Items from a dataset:
▽
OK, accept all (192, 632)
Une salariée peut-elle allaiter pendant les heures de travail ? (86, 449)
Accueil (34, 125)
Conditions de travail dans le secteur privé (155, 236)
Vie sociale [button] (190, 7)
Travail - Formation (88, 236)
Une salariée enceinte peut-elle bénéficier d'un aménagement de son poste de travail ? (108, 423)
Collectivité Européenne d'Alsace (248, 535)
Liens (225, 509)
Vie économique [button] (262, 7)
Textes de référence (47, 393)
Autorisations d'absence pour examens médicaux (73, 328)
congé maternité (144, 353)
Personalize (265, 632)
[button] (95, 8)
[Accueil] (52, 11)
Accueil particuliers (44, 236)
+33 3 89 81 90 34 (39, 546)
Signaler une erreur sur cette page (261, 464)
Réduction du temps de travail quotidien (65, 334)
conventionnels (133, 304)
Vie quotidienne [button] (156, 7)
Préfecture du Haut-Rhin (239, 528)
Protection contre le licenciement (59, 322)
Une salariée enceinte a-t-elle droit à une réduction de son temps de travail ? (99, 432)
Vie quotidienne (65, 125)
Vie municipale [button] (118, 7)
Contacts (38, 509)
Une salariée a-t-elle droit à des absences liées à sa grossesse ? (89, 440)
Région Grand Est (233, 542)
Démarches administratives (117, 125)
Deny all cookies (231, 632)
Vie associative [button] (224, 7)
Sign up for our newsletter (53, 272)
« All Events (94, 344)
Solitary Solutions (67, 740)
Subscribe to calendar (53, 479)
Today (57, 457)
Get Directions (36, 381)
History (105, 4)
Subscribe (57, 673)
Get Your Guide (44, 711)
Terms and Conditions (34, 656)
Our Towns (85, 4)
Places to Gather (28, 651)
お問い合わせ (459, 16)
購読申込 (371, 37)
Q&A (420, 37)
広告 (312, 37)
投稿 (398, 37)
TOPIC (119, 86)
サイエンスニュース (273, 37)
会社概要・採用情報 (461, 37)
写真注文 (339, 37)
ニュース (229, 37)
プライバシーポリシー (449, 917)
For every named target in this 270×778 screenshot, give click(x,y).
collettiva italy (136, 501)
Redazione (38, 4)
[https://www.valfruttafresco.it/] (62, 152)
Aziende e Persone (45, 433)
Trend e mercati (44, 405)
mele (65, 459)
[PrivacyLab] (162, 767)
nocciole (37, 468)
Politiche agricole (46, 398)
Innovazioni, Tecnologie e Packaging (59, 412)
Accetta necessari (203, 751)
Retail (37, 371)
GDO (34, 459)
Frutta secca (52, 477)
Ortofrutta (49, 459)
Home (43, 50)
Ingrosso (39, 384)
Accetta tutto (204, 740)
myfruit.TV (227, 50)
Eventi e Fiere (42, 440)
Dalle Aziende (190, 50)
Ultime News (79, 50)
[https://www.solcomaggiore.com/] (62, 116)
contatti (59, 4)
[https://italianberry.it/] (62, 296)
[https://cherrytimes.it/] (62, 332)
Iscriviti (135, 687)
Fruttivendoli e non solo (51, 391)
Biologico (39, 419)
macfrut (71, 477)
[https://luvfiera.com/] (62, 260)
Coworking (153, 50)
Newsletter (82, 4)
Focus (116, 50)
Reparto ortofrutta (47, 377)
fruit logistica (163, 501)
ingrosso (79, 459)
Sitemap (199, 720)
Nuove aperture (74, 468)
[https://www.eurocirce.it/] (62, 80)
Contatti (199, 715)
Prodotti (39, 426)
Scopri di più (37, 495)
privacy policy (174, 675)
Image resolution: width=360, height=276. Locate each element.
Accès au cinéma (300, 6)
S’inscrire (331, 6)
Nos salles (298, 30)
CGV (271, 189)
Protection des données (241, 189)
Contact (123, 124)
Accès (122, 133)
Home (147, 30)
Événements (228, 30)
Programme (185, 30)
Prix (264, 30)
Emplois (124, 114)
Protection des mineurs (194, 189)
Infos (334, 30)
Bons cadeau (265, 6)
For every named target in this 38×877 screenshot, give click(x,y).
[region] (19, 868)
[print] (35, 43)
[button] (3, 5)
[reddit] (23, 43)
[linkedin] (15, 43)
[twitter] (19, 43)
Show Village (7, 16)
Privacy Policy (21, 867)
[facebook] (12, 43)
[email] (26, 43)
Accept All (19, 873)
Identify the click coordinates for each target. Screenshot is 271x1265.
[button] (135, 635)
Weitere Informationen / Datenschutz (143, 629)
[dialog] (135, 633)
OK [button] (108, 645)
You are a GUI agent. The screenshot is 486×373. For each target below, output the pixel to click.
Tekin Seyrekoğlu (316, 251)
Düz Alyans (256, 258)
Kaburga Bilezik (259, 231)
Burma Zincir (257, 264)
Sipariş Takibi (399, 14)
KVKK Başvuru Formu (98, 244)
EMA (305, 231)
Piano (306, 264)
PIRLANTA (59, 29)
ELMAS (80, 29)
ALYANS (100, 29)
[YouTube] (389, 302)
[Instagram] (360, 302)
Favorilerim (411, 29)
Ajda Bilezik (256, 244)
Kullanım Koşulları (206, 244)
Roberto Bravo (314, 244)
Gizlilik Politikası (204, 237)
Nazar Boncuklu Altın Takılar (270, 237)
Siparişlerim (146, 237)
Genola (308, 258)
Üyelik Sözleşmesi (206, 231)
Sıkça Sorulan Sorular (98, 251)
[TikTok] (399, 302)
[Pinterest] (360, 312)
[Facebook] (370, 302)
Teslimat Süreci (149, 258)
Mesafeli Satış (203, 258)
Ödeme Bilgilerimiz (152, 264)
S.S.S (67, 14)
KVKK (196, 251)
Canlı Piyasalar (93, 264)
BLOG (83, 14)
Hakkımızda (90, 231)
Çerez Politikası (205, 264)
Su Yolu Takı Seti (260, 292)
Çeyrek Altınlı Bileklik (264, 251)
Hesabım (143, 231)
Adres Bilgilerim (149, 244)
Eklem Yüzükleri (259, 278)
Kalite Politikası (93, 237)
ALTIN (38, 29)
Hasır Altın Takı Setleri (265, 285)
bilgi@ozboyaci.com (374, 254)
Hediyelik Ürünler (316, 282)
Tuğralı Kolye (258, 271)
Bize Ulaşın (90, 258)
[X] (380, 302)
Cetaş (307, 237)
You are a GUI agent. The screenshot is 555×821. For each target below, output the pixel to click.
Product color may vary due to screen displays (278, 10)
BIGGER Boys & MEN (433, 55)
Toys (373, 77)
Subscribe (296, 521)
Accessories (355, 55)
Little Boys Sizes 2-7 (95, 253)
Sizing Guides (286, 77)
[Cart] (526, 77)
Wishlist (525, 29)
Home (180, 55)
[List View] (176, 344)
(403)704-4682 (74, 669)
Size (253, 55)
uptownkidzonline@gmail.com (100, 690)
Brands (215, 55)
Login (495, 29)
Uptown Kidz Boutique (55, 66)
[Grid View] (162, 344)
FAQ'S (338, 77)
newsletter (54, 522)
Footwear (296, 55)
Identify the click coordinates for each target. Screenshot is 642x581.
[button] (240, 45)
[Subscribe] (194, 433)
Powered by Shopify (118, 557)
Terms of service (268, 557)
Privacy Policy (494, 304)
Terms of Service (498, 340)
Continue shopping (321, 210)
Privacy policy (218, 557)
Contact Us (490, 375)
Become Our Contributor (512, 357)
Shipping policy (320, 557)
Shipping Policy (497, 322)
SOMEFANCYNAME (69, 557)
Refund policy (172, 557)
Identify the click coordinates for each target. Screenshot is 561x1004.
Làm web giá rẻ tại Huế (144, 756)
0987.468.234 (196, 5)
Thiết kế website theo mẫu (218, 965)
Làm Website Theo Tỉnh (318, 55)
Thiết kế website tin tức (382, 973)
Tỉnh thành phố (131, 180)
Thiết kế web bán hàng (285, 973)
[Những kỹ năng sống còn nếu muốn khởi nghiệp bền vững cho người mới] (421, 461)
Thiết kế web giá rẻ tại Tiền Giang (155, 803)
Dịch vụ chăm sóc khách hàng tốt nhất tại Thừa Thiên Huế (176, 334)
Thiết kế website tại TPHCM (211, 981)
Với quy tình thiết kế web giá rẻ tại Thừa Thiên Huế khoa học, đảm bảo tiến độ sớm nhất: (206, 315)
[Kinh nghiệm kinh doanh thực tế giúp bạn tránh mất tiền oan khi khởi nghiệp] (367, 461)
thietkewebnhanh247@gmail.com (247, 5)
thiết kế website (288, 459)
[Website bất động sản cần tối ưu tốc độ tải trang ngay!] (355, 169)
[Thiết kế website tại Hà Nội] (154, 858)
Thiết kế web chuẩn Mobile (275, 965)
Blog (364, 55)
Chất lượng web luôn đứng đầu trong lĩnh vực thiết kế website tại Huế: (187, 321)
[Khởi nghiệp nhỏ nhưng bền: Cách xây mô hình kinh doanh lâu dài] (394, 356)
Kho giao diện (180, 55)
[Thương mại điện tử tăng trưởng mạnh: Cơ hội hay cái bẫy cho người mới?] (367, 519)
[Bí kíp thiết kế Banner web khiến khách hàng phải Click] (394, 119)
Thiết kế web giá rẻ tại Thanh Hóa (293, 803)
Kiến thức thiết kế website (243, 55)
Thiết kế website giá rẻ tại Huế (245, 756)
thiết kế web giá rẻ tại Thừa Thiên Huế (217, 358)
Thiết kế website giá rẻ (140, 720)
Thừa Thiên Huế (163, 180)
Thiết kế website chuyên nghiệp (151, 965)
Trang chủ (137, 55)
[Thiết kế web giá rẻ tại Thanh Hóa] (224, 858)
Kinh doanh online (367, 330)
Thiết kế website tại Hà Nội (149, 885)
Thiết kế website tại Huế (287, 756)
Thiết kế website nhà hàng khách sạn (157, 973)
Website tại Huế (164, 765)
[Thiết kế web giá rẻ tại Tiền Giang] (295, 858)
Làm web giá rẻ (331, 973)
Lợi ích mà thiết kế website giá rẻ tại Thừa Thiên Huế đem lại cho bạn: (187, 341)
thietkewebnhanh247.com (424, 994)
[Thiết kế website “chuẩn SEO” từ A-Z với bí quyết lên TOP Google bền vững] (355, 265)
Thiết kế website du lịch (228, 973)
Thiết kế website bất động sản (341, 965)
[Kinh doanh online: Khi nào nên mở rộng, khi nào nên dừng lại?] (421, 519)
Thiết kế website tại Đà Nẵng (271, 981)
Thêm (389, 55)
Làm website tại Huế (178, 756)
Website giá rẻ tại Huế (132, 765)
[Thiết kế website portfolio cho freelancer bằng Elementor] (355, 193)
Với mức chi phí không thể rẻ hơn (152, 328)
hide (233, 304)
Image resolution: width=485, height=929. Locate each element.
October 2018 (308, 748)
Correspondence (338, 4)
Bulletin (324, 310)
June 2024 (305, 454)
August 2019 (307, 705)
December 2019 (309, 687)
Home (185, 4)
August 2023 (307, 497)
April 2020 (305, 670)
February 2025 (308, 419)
△
TO DO: Repeat the stretch of data above from the line containing "Our Towns (85, 4)" through the line containing "Ingrosso (39, 384)", both lines included, exactly as they appear.

WORKED ANSWER:
Our Towns (85, 4)
Places to Gather (28, 651)
お問い合わせ (459, 16)
購読申込 (371, 37)
Q&A (420, 37)
広告 (312, 37)
投稿 (398, 37)
TOPIC (119, 86)
サイエンスニュース (273, 37)
会社概要・採用情報 (461, 37)
写真注文 (339, 37)
ニュース (229, 37)
プライバシーポリシー (449, 917)
For every named target in this 270×778 screenshot, give click(x,y).
collettiva italy (136, 501)
Redazione (38, 4)
[https://www.valfruttafresco.it/] (62, 152)
Aziende e Persone (45, 433)
Trend e mercati (44, 405)
mele (65, 459)
[PrivacyLab] (162, 767)
nocciole (37, 468)
Politiche agricole (46, 398)
Innovazioni, Tecnologie e Packaging (59, 412)
Accetta necessari (203, 751)
Retail (37, 371)
GDO (34, 459)
Frutta secca (52, 477)
Ortofrutta (49, 459)
Home (43, 50)
Ingrosso (39, 384)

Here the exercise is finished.